We must be careful, of course, not to let our imaginations run away with us when envisioning mental universes of the past. Intuition is important, but we have to bear in mind the staggering change in the West since medieval times, let alone the age when Carnac and Stonehenge were constructed. Robert Darnton, a pioneering contemporary historian, has reminded us that the human condition has changed so much even since the early 18th century “that we can hardly imagine the way it appeared to people whose lives were really hasty, brutish, and short.” Much of history, then, is opaque; we see through a glass darkly. In the comfortable, healthy civilization of the present-day West it is hard to appreciate that life in the not-so-distant past was largely a struggle against untimely death. Our great-great-grandparents in the early 19th century were having 10 or more children, most of whom never survived infancy. The imprint of death, therefore, was immensely greater in the past than it is in our era. We need to be very aware of this impact as we attempt to chart the mental landscapes of past men.

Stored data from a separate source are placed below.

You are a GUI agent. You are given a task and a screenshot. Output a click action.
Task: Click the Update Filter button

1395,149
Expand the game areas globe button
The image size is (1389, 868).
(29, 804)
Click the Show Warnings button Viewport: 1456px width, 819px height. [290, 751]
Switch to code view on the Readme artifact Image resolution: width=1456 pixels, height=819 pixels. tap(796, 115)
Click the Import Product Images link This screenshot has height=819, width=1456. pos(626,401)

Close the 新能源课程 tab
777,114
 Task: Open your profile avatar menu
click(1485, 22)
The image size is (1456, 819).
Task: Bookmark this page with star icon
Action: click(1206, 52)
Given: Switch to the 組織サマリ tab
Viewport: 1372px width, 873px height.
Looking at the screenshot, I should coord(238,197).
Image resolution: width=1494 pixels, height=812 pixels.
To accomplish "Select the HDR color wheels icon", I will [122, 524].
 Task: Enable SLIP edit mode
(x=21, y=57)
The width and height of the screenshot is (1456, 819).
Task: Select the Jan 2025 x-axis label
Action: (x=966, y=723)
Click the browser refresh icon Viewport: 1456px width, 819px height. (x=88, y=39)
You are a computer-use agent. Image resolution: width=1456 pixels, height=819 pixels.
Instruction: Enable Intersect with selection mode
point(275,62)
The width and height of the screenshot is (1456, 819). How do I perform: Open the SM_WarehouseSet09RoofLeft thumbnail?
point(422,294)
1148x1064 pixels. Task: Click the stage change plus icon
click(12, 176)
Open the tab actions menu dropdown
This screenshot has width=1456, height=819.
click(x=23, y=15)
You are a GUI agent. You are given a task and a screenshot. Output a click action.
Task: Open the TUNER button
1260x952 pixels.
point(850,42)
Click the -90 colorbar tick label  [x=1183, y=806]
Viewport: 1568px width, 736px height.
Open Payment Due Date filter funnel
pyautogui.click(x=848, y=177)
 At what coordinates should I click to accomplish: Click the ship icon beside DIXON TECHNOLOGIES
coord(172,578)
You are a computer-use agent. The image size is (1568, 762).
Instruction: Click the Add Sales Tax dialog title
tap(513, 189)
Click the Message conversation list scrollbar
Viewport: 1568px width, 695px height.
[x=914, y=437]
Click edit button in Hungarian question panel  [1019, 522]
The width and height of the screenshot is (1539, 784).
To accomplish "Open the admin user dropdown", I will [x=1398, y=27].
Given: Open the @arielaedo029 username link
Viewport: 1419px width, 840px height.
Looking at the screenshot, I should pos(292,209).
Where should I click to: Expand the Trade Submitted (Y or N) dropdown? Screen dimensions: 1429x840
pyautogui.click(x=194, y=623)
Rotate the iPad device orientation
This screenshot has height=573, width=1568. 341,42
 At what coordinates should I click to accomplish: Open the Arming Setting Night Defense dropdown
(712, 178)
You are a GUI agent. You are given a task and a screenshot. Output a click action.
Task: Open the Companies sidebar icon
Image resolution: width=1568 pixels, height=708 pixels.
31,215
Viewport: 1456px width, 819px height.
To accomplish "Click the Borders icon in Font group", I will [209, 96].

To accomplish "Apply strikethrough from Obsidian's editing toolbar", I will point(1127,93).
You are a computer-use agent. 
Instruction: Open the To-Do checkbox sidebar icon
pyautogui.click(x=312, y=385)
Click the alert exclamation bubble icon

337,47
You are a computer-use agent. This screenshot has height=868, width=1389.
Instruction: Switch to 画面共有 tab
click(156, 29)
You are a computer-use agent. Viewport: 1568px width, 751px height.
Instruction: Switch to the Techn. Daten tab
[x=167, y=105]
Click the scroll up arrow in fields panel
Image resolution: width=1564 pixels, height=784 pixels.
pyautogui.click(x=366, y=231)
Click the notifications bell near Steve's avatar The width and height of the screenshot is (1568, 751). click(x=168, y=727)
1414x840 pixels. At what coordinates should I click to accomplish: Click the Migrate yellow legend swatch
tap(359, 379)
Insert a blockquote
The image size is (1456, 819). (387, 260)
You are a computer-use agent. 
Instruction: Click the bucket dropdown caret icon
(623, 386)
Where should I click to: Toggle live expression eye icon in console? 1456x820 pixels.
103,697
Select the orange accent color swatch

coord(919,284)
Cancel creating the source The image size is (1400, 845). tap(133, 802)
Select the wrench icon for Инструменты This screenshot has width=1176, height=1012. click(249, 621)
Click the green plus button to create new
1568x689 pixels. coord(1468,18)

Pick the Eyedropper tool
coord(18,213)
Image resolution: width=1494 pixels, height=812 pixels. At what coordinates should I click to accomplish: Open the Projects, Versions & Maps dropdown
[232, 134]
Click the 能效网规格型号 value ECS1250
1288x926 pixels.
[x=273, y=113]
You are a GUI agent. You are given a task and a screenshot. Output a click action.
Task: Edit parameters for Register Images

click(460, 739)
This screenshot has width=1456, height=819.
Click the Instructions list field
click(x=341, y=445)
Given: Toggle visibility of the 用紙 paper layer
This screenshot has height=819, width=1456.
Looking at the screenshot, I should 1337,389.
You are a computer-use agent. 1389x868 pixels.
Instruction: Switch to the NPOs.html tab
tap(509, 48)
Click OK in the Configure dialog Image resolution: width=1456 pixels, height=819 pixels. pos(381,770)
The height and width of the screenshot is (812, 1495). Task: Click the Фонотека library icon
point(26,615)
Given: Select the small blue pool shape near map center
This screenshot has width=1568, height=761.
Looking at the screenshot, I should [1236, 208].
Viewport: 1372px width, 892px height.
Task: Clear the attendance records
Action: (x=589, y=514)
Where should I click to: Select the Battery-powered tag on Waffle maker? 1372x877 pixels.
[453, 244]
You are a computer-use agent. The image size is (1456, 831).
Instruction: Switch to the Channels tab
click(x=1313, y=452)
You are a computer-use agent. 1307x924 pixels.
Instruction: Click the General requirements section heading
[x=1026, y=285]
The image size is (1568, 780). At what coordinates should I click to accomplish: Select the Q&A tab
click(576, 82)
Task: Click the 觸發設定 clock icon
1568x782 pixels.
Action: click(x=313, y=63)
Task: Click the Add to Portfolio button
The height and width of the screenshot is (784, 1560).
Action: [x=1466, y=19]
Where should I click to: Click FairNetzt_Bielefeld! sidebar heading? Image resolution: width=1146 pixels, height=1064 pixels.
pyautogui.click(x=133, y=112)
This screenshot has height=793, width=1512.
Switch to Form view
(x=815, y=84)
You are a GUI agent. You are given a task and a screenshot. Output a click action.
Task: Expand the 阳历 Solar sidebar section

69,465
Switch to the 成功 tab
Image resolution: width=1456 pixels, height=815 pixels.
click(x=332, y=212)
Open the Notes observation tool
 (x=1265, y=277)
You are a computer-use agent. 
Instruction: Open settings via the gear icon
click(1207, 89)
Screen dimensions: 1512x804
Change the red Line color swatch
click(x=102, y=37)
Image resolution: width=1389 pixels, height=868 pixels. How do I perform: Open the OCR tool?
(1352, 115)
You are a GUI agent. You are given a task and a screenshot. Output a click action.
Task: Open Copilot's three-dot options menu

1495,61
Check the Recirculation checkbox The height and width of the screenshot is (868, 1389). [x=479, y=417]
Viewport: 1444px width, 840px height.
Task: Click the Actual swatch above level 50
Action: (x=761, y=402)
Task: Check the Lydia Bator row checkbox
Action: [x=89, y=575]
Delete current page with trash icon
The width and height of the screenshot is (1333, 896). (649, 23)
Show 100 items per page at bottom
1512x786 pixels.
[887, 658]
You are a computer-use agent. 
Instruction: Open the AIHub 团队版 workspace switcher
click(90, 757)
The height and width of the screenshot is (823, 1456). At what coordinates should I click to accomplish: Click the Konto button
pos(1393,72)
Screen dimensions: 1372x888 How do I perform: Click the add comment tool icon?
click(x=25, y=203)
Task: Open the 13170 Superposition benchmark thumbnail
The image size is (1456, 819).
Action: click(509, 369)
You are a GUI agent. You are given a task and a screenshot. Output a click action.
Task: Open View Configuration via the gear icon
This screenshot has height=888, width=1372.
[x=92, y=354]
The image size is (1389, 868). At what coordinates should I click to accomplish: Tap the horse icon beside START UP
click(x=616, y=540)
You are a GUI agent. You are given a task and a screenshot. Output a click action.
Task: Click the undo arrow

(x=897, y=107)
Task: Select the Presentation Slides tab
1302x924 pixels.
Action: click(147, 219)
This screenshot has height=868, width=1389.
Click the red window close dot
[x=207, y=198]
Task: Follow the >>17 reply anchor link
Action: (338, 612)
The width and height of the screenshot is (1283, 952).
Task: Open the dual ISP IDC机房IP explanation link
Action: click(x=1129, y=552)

Nevertheless, our expeditions into the past are among the most exciting on which we can embark, offering enormous potentials for discovery of new insights into life. The more we study the past and attempt to explore it, the more we learn of the gaps in our knowledge. Endless mysteries of the past, both the recent and very distant, are there to be penetrated. Intellectually voyaging to the dim shores of bygone worlds is one of the greatest challenges open to modern man. Using our archaeological tools, historical records, reason and intuition, raising our consciousness through cultivation of transcendent memory, it is possible to enter into lost realms to a considerable degree, with the satisfaction that such knowledge brings.